This tutorial walks through configuring two Maverics deployments to support agentic AI workflows:
- AI Identity Gateway - Hosts the MCP proxy or MCP bridge for AI agent communication
- OIDC Provider - Hosts the OIDC Provider and handles token exchange
Architecture Overview
+-------------+ (2) +---------------------+ (4) +------------+
| AI Agent |---------->| AI Identity Gateway |---------->| MCP Server |
+-------------+ +---------------------+ +------------+
| |
|(1) |(3)
v v
+-------------------------------------+ +---------------+
| OIDC Provider |--(1)-->| Federated IDP |
+-------------------------------------+ +---------------+
- Agent authenticates user. OIDC Provider federates to existing IDP. Policy can control token issuance.

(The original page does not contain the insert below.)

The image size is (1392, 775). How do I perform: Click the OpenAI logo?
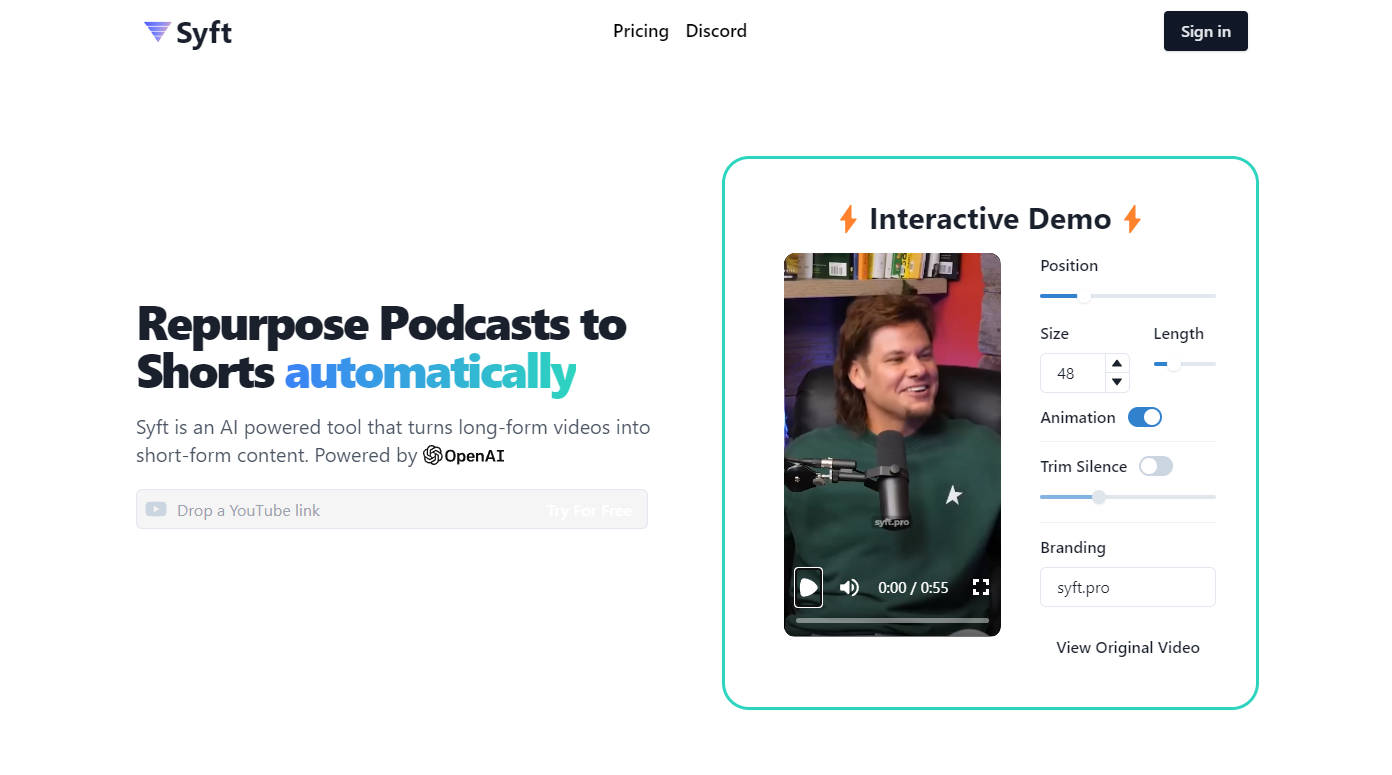pyautogui.click(x=463, y=456)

- Agent sends MCP request with user access token. Policy can control tool access.
- Gateway exchanges user access token for an ephemeral, finely scoped access token. Policy can control token exchange and permitted scopes.
- Gateway forwards request with exchanged token to the backend.
How to Use This Tutorial
This tutorial has two parts. The Milestones section provides a step-by-step progression with testing checkpoints. The Deployment Reference section provides configuration details for each component. Work through the milestones in order, consulting the deployment reference sections as needed.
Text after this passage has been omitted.